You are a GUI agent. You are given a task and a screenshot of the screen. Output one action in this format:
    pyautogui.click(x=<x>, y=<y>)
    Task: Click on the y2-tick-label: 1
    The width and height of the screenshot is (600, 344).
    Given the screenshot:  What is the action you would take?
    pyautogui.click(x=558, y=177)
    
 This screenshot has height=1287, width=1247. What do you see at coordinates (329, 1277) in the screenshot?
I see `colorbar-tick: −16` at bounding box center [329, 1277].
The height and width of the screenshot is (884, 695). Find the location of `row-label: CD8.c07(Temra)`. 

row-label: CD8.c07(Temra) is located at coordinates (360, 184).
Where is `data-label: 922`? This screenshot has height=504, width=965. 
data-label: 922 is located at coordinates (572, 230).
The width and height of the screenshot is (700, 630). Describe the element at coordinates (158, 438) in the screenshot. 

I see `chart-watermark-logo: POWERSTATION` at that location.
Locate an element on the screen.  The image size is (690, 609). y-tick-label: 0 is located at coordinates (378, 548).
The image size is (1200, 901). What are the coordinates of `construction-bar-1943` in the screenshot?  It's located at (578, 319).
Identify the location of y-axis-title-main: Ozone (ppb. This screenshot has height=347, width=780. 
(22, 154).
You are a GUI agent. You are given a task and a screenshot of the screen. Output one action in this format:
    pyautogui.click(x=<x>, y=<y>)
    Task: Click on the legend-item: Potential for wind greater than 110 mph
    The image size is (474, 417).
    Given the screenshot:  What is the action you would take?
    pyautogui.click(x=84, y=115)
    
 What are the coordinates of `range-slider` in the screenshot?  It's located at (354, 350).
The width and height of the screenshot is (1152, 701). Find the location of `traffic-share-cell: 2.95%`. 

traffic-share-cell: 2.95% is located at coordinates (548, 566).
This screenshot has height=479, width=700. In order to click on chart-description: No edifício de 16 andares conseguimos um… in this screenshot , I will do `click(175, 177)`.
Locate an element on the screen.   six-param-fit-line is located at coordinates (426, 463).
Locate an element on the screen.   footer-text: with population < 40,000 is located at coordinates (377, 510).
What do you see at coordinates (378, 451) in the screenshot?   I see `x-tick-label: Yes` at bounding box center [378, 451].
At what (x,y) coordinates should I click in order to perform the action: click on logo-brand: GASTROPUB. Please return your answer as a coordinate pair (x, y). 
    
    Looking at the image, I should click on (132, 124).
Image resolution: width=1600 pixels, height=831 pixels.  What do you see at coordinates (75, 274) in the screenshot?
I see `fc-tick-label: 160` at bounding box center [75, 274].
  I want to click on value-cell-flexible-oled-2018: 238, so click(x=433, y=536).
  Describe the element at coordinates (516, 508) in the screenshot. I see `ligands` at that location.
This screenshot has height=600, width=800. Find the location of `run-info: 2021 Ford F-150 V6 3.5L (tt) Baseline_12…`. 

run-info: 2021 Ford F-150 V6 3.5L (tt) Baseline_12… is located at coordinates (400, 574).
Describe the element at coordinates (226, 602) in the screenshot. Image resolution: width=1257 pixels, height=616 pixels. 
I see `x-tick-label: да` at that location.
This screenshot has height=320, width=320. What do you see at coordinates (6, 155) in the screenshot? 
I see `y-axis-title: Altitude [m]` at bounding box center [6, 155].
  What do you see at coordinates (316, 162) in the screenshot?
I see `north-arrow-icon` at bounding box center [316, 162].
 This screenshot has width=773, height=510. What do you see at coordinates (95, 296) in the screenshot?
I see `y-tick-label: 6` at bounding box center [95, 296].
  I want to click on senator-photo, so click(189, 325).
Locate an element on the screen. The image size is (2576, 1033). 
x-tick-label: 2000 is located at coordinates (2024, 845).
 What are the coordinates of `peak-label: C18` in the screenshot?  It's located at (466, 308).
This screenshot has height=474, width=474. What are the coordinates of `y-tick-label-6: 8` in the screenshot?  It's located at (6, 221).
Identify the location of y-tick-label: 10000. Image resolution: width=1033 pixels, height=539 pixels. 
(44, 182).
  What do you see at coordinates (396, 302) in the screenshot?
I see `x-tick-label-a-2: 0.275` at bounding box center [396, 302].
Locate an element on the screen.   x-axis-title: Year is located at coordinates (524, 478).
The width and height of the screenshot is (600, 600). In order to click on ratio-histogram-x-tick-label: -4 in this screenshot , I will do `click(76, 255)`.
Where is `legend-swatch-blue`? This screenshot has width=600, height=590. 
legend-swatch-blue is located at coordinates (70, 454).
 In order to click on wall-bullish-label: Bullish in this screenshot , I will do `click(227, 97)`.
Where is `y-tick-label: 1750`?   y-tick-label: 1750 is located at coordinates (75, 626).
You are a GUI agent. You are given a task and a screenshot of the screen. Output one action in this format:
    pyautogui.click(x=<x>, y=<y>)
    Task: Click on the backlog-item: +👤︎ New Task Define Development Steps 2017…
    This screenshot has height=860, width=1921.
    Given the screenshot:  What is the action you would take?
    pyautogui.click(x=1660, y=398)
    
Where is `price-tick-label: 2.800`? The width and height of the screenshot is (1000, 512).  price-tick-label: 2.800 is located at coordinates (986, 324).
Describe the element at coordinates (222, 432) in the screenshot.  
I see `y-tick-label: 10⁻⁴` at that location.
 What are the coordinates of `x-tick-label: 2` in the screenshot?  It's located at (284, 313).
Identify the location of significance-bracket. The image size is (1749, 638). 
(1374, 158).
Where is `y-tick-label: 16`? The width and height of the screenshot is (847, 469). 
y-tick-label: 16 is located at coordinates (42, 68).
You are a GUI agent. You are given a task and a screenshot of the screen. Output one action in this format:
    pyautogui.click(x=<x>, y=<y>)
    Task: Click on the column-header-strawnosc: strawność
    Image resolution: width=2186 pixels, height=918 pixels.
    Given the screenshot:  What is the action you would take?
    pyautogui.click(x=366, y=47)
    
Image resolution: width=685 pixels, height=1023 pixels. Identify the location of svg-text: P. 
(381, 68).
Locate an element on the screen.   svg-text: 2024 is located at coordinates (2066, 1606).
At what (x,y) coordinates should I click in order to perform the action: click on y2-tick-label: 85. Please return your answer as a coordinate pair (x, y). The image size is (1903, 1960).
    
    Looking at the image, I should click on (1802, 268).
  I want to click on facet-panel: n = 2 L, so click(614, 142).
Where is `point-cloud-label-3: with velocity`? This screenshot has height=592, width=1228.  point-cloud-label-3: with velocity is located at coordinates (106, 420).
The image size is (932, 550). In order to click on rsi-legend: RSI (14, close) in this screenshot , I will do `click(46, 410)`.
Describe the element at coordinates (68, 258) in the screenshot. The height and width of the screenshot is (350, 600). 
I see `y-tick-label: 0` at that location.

> Your assignment
Set out every line of the records above as a Markdown table, omitting blank lines, with one column headed "Row" giving the row number and another headed "Line" giving the line itself.

> Response below
| Row | Line |
|---|---|
| 1 | You are a GUI agent. You are given a task and a screenshot of the screen. Output one action in this format: |
| 2 |     pyautogui.click(x=<x>, y=<y>) |
| 3 |     Task: Click on the y2-tick-label: 1 |
| 4 |     The width and height of the screenshot is (600, 344). |
| 5 |     Given the screenshot:  What is the action you would take? |
| 6 |     pyautogui.click(x=558, y=177) |
| 7 |  This screenshot has height=1287, width=1247. What do you see at coordinates (329, 1277) in the screenshot? |
| 8 | I see `colorbar-tick: −16` at bounding box center [329, 1277]. |
| 9 | The height and width of the screenshot is (884, 695). Find the location of `row-label: CD8.c07(Temra)`.  |
| 10 | row-label: CD8.c07(Temra) is located at coordinates (360, 184). |
| 11 | Where is `data-label: 922`? This screenshot has height=504, width=965.  |
| 12 | data-label: 922 is located at coordinates (572, 230). |
| 13 | The width and height of the screenshot is (700, 630). Describe the element at coordinates (158, 438) in the screenshot.  |
| 14 | I see `chart-watermark-logo: POWERSTATION` at that location. |
| 15 | Locate an element on the screen.  The image size is (690, 609). y-tick-label: 0 is located at coordinates (378, 548). |
| 16 | The image size is (1200, 901). What are the coordinates of `construction-bar-1943` in the screenshot?  It's located at (578, 319). |
| 17 | Identify the location of y-axis-title-main: Ozone (ppb. This screenshot has height=347, width=780.  |
| 18 | (22, 154). |
| 19 | You are a GUI agent. You are given a task and a screenshot of the screen. Output one action in this format: |
| 20 |     pyautogui.click(x=<x>, y=<y>) |
| 21 |     Task: Click on the legend-item: Potential for wind greater than 110 mph |
| 22 |     The image size is (474, 417). |
| 23 |     Given the screenshot:  What is the action you would take? |
| 24 |     pyautogui.click(x=84, y=115) |
| 25 |  What are the coordinates of `range-slider` in the screenshot?  It's located at (354, 350). |
| 26 | The width and height of the screenshot is (1152, 701). Find the location of `traffic-share-cell: 2.95%`.  |
| 27 | traffic-share-cell: 2.95% is located at coordinates (548, 566). |
| 28 | This screenshot has height=479, width=700. In order to click on chart-description: No edifício de 16 andares conseguimos um… in this screenshot , I will do `click(175, 177)`. |
| 29 | Locate an element on the screen.   six-param-fit-line is located at coordinates (426, 463). |
| 30 | Locate an element on the screen.   footer-text: with population < 40,000 is located at coordinates (377, 510). |
| 31 | What do you see at coordinates (378, 451) in the screenshot?   I see `x-tick-label: Yes` at bounding box center [378, 451]. |
| 32 | At what (x,y) coordinates should I click in order to perform the action: click on logo-brand: GASTROPUB. Please return your answer as a coordinate pair (x, y).  |
| 33 |     Looking at the image, I should click on (132, 124). |
| 34 | Image resolution: width=1600 pixels, height=831 pixels.  What do you see at coordinates (75, 274) in the screenshot? |
| 35 | I see `fc-tick-label: 160` at bounding box center [75, 274]. |
| 36 |   I want to click on value-cell-flexible-oled-2018: 238, so click(x=433, y=536). |
| 37 |   Describe the element at coordinates (516, 508) in the screenshot. I see `ligands` at that location. |
| 38 | This screenshot has height=600, width=800. Find the location of `run-info: 2021 Ford F-150 V6 3.5L (tt) Baseline_12…`.  |
| 39 | run-info: 2021 Ford F-150 V6 3.5L (tt) Baseline_12… is located at coordinates (400, 574). |
| 40 | Describe the element at coordinates (226, 602) in the screenshot. Image resolution: width=1257 pixels, height=616 pixels.  |
| 41 | I see `x-tick-label: да` at that location. |
| 42 | This screenshot has height=320, width=320. What do you see at coordinates (6, 155) in the screenshot?  |
| 43 | I see `y-axis-title: Altitude [m]` at bounding box center [6, 155]. |
| 44 |   What do you see at coordinates (316, 162) in the screenshot? |
| 45 | I see `north-arrow-icon` at bounding box center [316, 162]. |
| 46 |  This screenshot has width=773, height=510. What do you see at coordinates (95, 296) in the screenshot? |
| 47 | I see `y-tick-label: 6` at bounding box center [95, 296]. |
| 48 |   I want to click on senator-photo, so click(189, 325). |
| 49 | Locate an element on the screen. The image size is (2576, 1033).  |
| 50 | x-tick-label: 2000 is located at coordinates (2024, 845). |
| 51 |  What are the coordinates of `peak-label: C18` in the screenshot?  It's located at (466, 308). |
| 52 | This screenshot has height=474, width=474. What are the coordinates of `y-tick-label-6: 8` in the screenshot?  It's located at (6, 221). |
| 53 | Identify the location of y-tick-label: 10000. Image resolution: width=1033 pixels, height=539 pixels.  |
| 54 | (44, 182). |
| 55 |   What do you see at coordinates (396, 302) in the screenshot? |
| 56 | I see `x-tick-label-a-2: 0.275` at bounding box center [396, 302]. |
| 57 | Locate an element on the screen.   x-axis-title: Year is located at coordinates (524, 478). |
| 58 | The width and height of the screenshot is (600, 600). In order to click on ratio-histogram-x-tick-label: -4 in this screenshot , I will do `click(76, 255)`. |
| 59 | Where is `legend-swatch-blue`? This screenshot has width=600, height=590.  |
| 60 | legend-swatch-blue is located at coordinates (70, 454). |
| 61 |  In order to click on wall-bullish-label: Bullish in this screenshot , I will do `click(227, 97)`. |
| 62 | Where is `y-tick-label: 1750`?   y-tick-label: 1750 is located at coordinates (75, 626). |
| 63 | You are a GUI agent. You are given a task and a screenshot of the screen. Output one action in this format: |
| 64 |     pyautogui.click(x=<x>, y=<y>) |
| 65 |     Task: Click on the backlog-item: +👤︎ New Task Define Development Steps 2017… |
| 66 |     This screenshot has height=860, width=1921. |
| 67 |     Given the screenshot:  What is the action you would take? |
| 68 |     pyautogui.click(x=1660, y=398) |
| 69 | Where is `price-tick-label: 2.800`? The width and height of the screenshot is (1000, 512).  price-tick-label: 2.800 is located at coordinates (986, 324). |
| 70 | Describe the element at coordinates (222, 432) in the screenshot.   |
| 71 | I see `y-tick-label: 10⁻⁴` at that location. |
| 72 |  What are the coordinates of `x-tick-label: 2` in the screenshot?  It's located at (284, 313). |
| 73 | Identify the location of significance-bracket. The image size is (1749, 638).  |
| 74 | (1374, 158). |
| 75 | Where is `y-tick-label: 16`? The width and height of the screenshot is (847, 469).  |
| 76 | y-tick-label: 16 is located at coordinates (42, 68). |
| 77 | You are a GUI agent. You are given a task and a screenshot of the screen. Output one action in this format: |
| 78 |     pyautogui.click(x=<x>, y=<y>) |
| 79 |     Task: Click on the column-header-strawnosc: strawność |
| 80 |     Image resolution: width=2186 pixels, height=918 pixels. |
| 81 |     Given the screenshot:  What is the action you would take? |
| 82 |     pyautogui.click(x=366, y=47) |
| 83 | Image resolution: width=685 pixels, height=1023 pixels. Identify the location of svg-text: P.  |
| 84 | (381, 68). |
| 85 | Locate an element on the screen.   svg-text: 2024 is located at coordinates (2066, 1606). |
| 86 | At what (x,y) coordinates should I click in order to perform the action: click on y2-tick-label: 85. Please return your answer as a coordinate pair (x, y). The image size is (1903, 1960). |
| 87 |     Looking at the image, I should click on (1802, 268). |
| 88 |   I want to click on facet-panel: n = 2 L, so click(614, 142). |
| 89 | Where is `point-cloud-label-3: with velocity`? This screenshot has height=592, width=1228.  point-cloud-label-3: with velocity is located at coordinates (106, 420). |
| 90 | The image size is (932, 550). In order to click on rsi-legend: RSI (14, close) in this screenshot , I will do `click(46, 410)`. |
| 91 | Describe the element at coordinates (68, 258) in the screenshot. The height and width of the screenshot is (350, 600).  |
| 92 | I see `y-tick-label: 0` at that location. |